China and Japan form unlikely partnership
Last Friday, Japanese Prime Minister Shinzo Abe and his Chinese counterpart Li Keqiang met in Beijing to discuss deeper economic and political cooperation. The meeting also acknowledged China’s overtaking of Japan’s economy and an end to China’s receival of Japanese foreign aid, usually reserved for poorer countries. The trip is the first official Beijing visit by a Japanese leader since 2011.
As President Trump has grown more volatile, Japan and China have shed much of the tension that existed between them. After a ceremonial welcome, Prime Minister Shinzo Abe said in a statement, “From competition to cooperation, the Japan-China relationship is shifting to a new phase now.” More than 1,000 businesspeople joined the meeting to discuss joint infrastructure projects throughout the region.
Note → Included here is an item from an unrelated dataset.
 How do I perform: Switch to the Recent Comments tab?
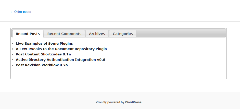point(64,34)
Premier Li Keqiang stated relations were back to “their normal trajectory,” and that he hoped “for even more progress,” referring to China’s “One Belt, One Road” initiative. Japan has refused to sign onto the initiative, but a spokesman said Abe is willing to consider such negotiations should China commit to international standards of transparency, environmental protection and economic viability.
Far-right candidate Jair Bolsonaro likely to win in Brazil
Polls show far-right candidate Jair Bolsonaro is likely to win Brazil’s presidential election this Sunday. Bolsonaro has promised to be tough on crime, a high priority for Brazilian voters. There were a record 63,880 murders in Brazil last year. Bolsonaro vows to liberalize gun laws, reduce the age of criminal responsibility and give more shooting discretion to police officers.
The opposing Workers’ Party has seen a fall from grace in recent years, with one president serving a 12-year sentence for corruption and another impeached for illegal manipulation of the government budget. Brazilian stocks have risen along with Bolsonaro’s popularity, as investors see the candidate as more stable than his left-wing rival Fernando Haddad.
Critics view Bolsonaro’s rise as a return to Brazil’s past, when it was governed under a dictatorship. Bolsonaro has attacked women, Black and LGBTQ people, but he’s also successfully positioned himself as a wrecking ball against the current establishment.
Putin and Trump hint at nuclear arms race
Last Wednesday, Putin spoke in Moscow of a “possible counter strike” should the United States withdraw from a nuclear treaty and place new intermediate-range missiles in Europe. After complaining that China had not signed and that Russia was cheating on the deal, President Trump signaled some intention of backing out of the 1987 agreement banning short- and intermediate-range land-launched missiles.
After the president claimed American officials would look into producing weapons currently prohibited by the treaty, Putin warned of a potential arms race. Any European nation that would accept America’s weapons “will have to understand that they put their own territory under the threat of a possible counter strike,” Putin said.
United States national security adviser John Bolton, speaking in Moscow last Tuesday, asserted that Russia had already broken the treaty by developing missiles capable of striking European targets. NATO Secretary General Jens Stoltenberg tried to ease tensions and said that European allies would be unlikely to respond aggressively to Russia’s missile development.
“We don’t want a new Cold War,” he said last Wednesday.